You tried and you have failed. You can give up now. You’re sick. Everyone you know knows. Everyone around you knows. No point hiding anymore. Everyone will ask you ‘are you OK?’, but what they really mean is ‘you’re not OK’. You can breathe now. Kind of.

The tempo builds up again, but now it’s somewhat soothing. Instead of gripping onto it let it remind you of something. You’re allowed to feel sad. You’re allowed to be scared. You’re even allowed to be frustrated and angry. You can’t hide anymore. Don’t even try. Everyone feels sorry for you. Think about that.

Track 7. The Dance Asthmatics – Hospital

“Hey man, you don’t look so good. I can’t hear what you’re saying. I can’t hear what you’re saying. Speak up.”

Try to listen to the people around you now. What are they saying? What is the guitar in this song saying? You should let the people around you look after you. They want to help. You need help. It’s hard and it’s embarrassing but let them do it.

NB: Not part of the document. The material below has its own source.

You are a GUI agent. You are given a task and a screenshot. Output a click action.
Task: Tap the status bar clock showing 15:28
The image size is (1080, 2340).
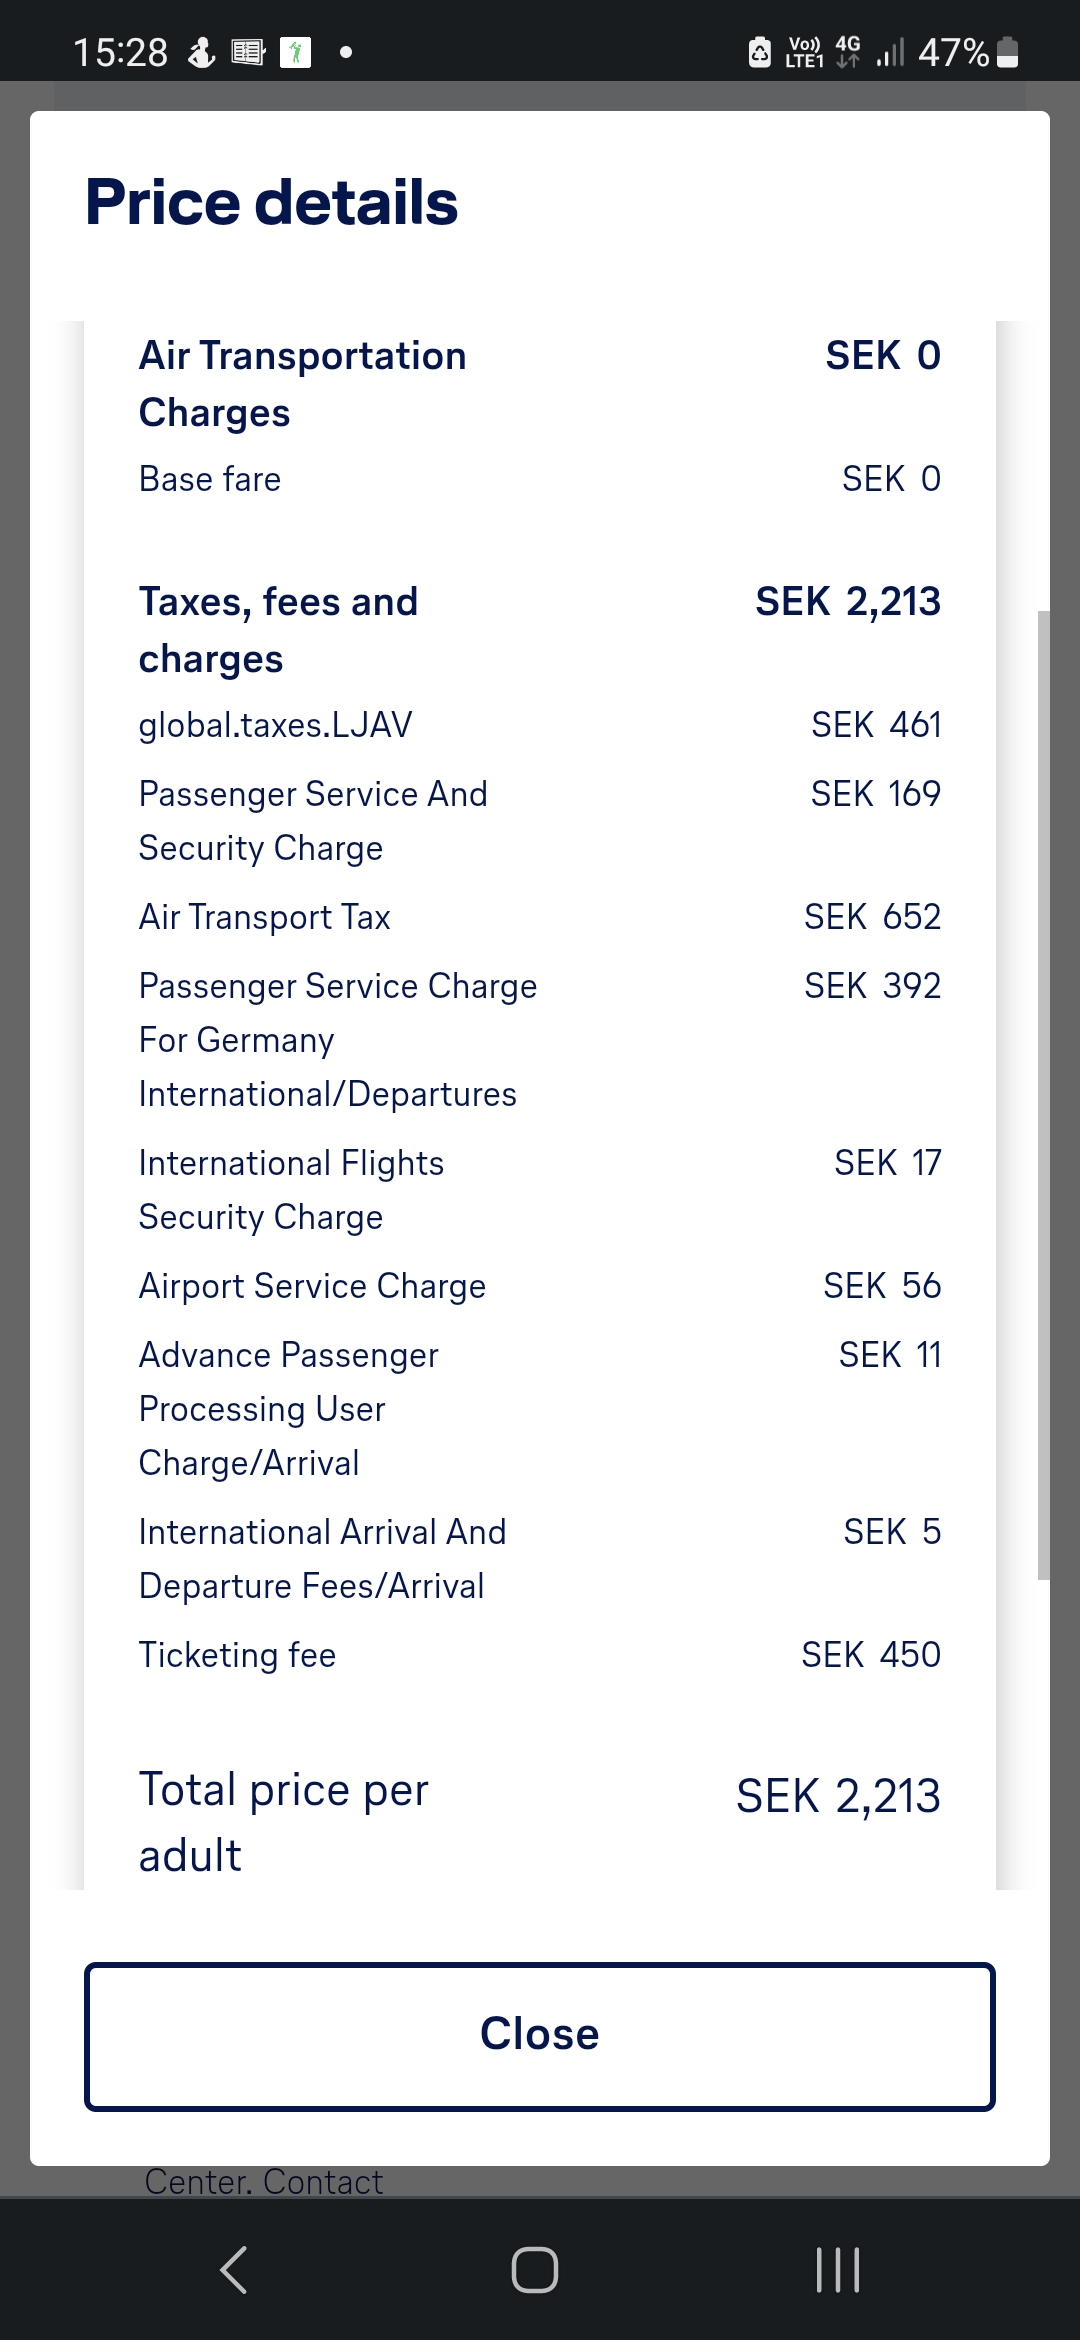pos(120,52)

“I think we should get out of here. “

Get home, go to bed. Pay attention to your thoughts, they might be important. If you don’t look after yourself now it will all happen again. Remember that song ‘Just Another Person’ from earlier? Remember how everyone is the same as you? How come they can handle it and you can’t?

“I’m glad we got away”

Track 8. Music Sucks – Lonely Little Mind

“I barely exist. I barely exist. Confusion. How can I resist. What a strange time it is to decide what it is we are inside. What a strange time it is to decide who it is we are. Hello lonely little mind. Be non-twisted or unkind. Be at rest from time-to-time. Thoughtlessness a lucky find. Pulling all sorts of faces and the feelings are tasteless. The change is just on the face of it. Nothing stirs nothing sits. Hello bright holy machine, sent forth boldly across the sea. Pick me up. rinse me clean. Show me what to dream. How hollow do I need to be? So hollow that you’ll never see, beneath the mask of anything. Pulling all sorts of faces and the feelings are tasteless. As the learned few talk paradise, their high ideals would’ve made you smile. At the water’s edge you close your eyes. The clear blue exist. What a strange time it is to decide what it is we are inside. What a strange time it is to decide who it is we are. What a strange time it is when we find, the ones we love have died. The changes just on the face of it. Nothing stirs nothing sits. The changes just on the face of it. It is nothing but racist. I barely exist but I really exist. What a wonderful gift it is to barely exist.”

The lyrics explain everything.

Track 9. Athuzela Brown – TCOM

"Take care of me. Take care of me."

Self-explanatory...

...You are reborn.

If you are struggling with anxiety or if you would like to talk to somebody the following services are available:

Lifeline - 0800 543 354 or (09) 5222 999 within Auckland

The Low Down: You can free text 5626 (emails and text messages will be responded to between 12 noon and 12 midnight).